Esa carta lleva, desde que la recibí, acompañándome junto al ordenador en el despacho, pero también me acompaña como banda sonora que me recuerda cuánto sufrimiento callado nos rodea, por más que no seamos conscientes de ello. No solo el de quienes no encuentran otra salida que el bajarse de una existencia que no pueden vivir sin sufrimiento. También la agonía en vida de quienes tienen que aprender a vivir con situaciones tan difíciles de sobrellevar.

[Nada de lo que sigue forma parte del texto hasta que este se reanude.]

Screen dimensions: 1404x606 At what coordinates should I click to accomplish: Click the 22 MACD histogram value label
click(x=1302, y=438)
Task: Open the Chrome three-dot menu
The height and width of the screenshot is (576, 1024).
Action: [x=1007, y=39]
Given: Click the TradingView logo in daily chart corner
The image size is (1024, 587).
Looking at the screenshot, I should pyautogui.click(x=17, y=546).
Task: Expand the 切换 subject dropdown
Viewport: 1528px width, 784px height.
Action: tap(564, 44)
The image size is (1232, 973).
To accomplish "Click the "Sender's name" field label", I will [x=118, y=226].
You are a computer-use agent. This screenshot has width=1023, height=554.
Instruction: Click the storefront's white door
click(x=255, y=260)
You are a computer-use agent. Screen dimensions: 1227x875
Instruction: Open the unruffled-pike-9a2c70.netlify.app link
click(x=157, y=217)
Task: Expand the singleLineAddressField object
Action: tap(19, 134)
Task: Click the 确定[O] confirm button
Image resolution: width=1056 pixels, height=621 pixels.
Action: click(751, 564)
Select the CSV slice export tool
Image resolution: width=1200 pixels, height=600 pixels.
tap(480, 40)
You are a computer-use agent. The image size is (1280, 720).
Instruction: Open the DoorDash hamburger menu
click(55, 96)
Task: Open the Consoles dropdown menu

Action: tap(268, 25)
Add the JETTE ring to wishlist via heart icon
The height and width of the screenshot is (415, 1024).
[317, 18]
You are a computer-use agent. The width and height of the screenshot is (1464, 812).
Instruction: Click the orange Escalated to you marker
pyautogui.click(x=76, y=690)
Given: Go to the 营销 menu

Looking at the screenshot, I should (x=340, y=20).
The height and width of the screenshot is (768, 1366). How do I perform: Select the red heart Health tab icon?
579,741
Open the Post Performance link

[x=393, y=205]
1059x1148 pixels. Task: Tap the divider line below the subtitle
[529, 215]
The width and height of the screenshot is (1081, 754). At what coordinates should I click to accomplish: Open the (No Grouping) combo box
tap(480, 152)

Aun así, permitir que las penas de otros nos afecten nos acerca a Dios, pues Él, como ora el salmista, ha “visto la pena y la tristeza, las miras y las tomas en tu mano” (Sal 10,14a).
Además, dejar que estos y otros dolores ajenos nos acompañen nos permite comprender la esperanza, esa que avivamos en Adviento, de una manera diversa. Tengo la intuición de que solo cuando nos dejamos afectar y rodear por la oscuridad, por mucho que nos pueda complicar la vida, podemos intuir lo que implica ir encendiendo las frágiles velas de una corona de Adviento. Las tinieblas, por más fuertes que parezcan, son incapaces de vencer la luz, por muy frágil que nos resulte una trémula llama. Al fin y al cabo, esta certeza es la que nos preparamos a celebrar en Navidad (cf. Jn 1,4-5).
Una vida renovada
La llamada a la alegría, que se repite con tanta fuerza en esta semana, resuena de modo muy diverso cuando nos hacemos cargo del dolor de tantos y no nos resulta indiferente. Eso sí, se percibe desde una profundidad y una hondura que se aleja de la risa fácil y que no tiene miedo a mirar cara a cara a la oscuridad. Es entonces cuando se anhela con más fuerza que el Señor cumpla su promesa y podamos ver cómo “el desierto y el yermo se regocijarán, se alegrará la estepa y florecerá” (Is 35,1). Ser testigo de la vida renovada que brota del sufrimiento no es fruto del propio esfuerzo, sino de un Dios que, aunque sea misteriosamente, no se desentiende de nadie, mucho menos de esa madre anónima que me escribió una carta.